Le differenze tra questi volti dell'islam politico possono essere nette ma c'è un equivoco di fondo che tentava di spiegare anni fa un grande studioso come Alessandro Bausani. «Per l'islam la religione è qualche cosa che abbraccia sia la fede che la politica, è regola di vita, legge». Questo non impedisce che dozzine di teologi musulmani abbiano lottato per affermare una visione diversa, dove l'interpretazione del Corano prevalga sul dogma e l'ortodossia.

I più ottimisti negli anni Ottanta pensavano che l'islam politico fosse il tentativo da parte del Sud del mondo, debole ed emarginato, di fare sentire la propria voce nei confronti del Nord opulento e aggressivo. Alla domanda quanto sarebbe durato l'islam politico e integralista, Maxime Rodinson, professore emerito della Sorbona, rispondeva: «Non molto, credo 30-40 anni, un battito di ciglia nella storia dell'umanità».
Ma i più realisti sottolineano da tempo che le società dei Paesi musulmani sono largamente islamiche, nel solco più conservatore e tradizionalista.

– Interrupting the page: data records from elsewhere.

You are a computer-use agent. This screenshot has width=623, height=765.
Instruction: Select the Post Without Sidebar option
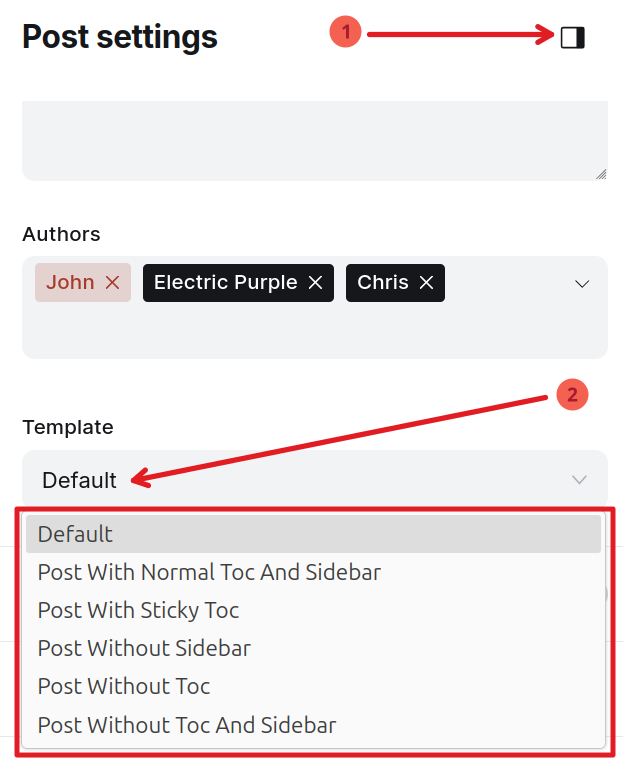pyautogui.click(x=144, y=648)
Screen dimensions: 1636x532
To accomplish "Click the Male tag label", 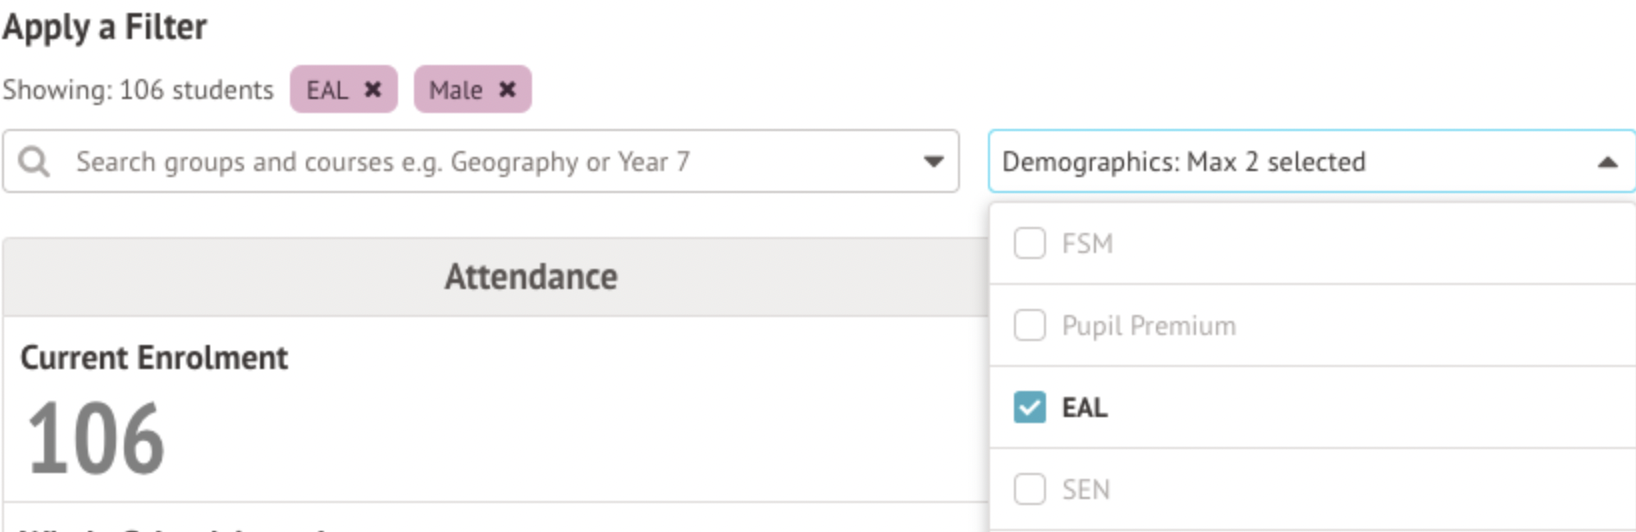I will (455, 90).
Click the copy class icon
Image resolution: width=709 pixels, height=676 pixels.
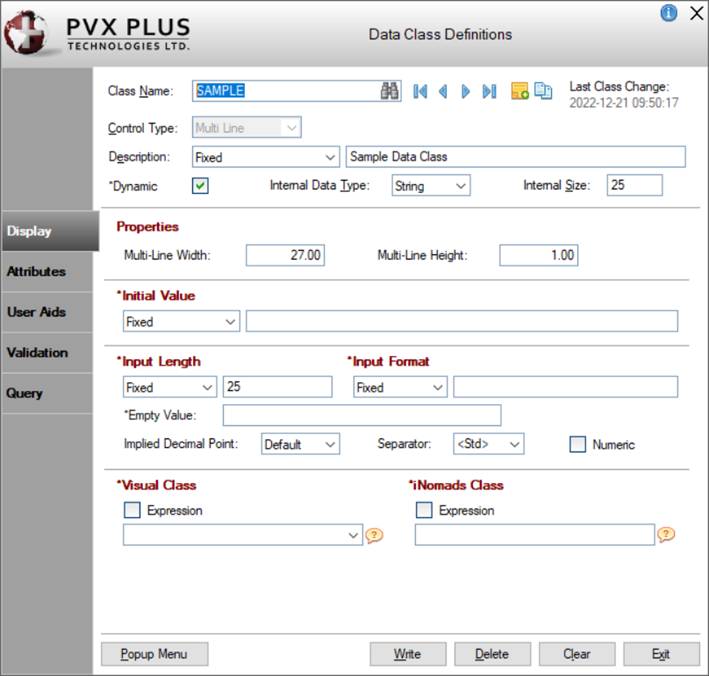[543, 91]
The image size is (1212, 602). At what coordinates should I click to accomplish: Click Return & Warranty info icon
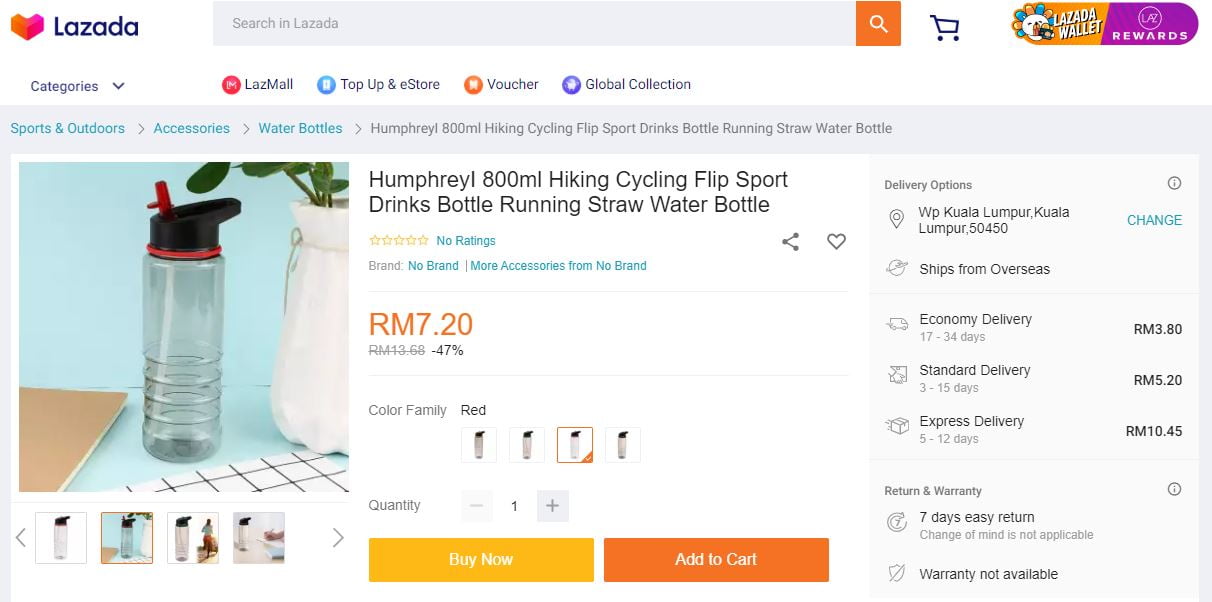[1174, 490]
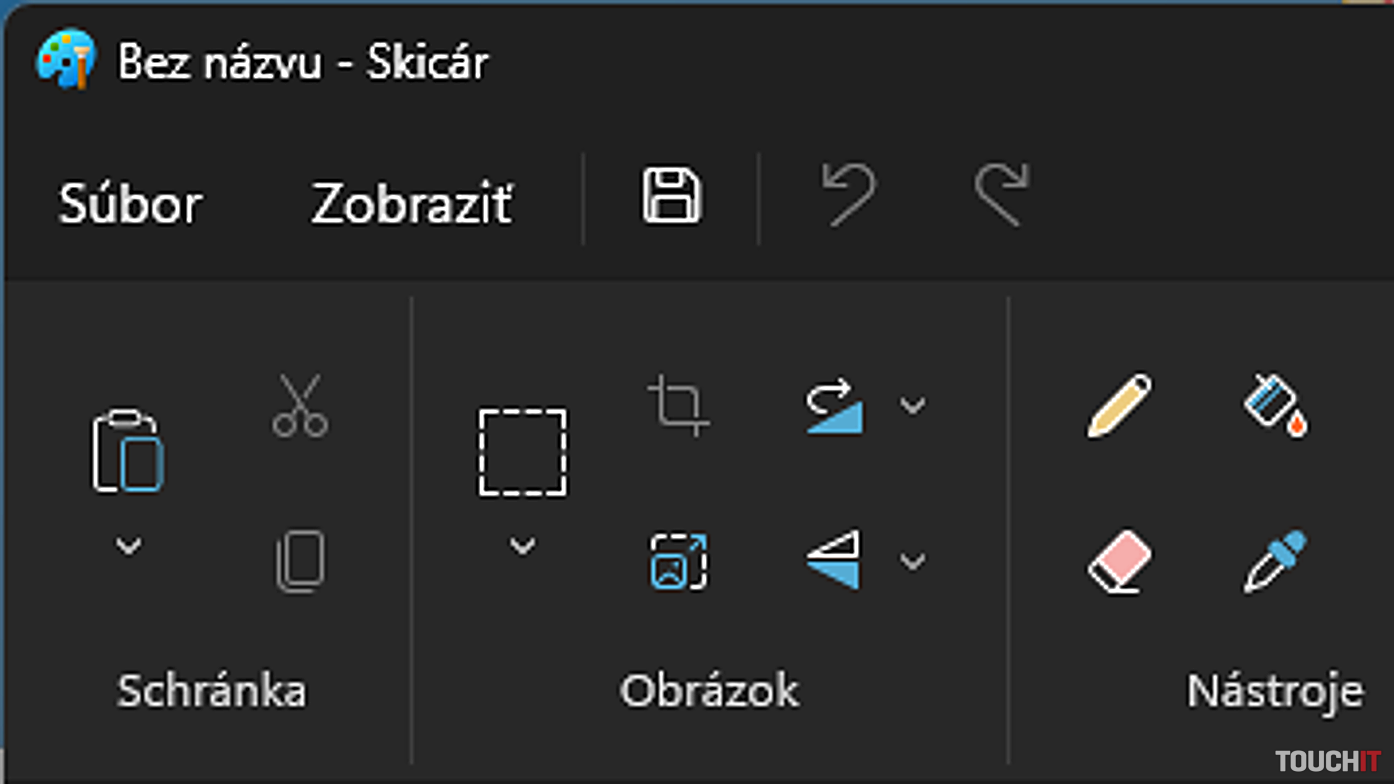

Dalla disgregazione e dalla caduta dei miti socialisti come Nasser in Egitto e dei regimi militari rivoluzionari - Algeria, Siria, Libia, Iraq - è in corso da oltre tre decenni un processo di diffusa e profonda islamizzazione, favorita dalla frustrazione che derivava da governi autoritari e polizieschi, da noi spesso considerati "moderati".
Questa islamizzazione adesso riguarda anche l'Occidente. Non tanto per l'importante presenza delle minoranze musulmane nelle società europee, quanto per l'alleanza sempre più stretta con le monarchie petrolifere del Golfo che sostengono i movimenti islamici nel mondo arabo. Sono regimi anche loro illiberali che però investono in Occidente e finanziano i gruppi della guerriglia e dell'opposizione della primavera araba tra cui crediamo di potere scegliere, con una certa protervia, tra musulmani buoni e cattivi. Vogliano essere ottimisti?

Speriamo in una "via islamica alla democrazia" ma non illudiamoci che possa corrispondere ai criteri occidentali. Forse accadrà tra 30-40 anni, magari anche meno, un battito di ciglia nella storia, un'eternità in politica.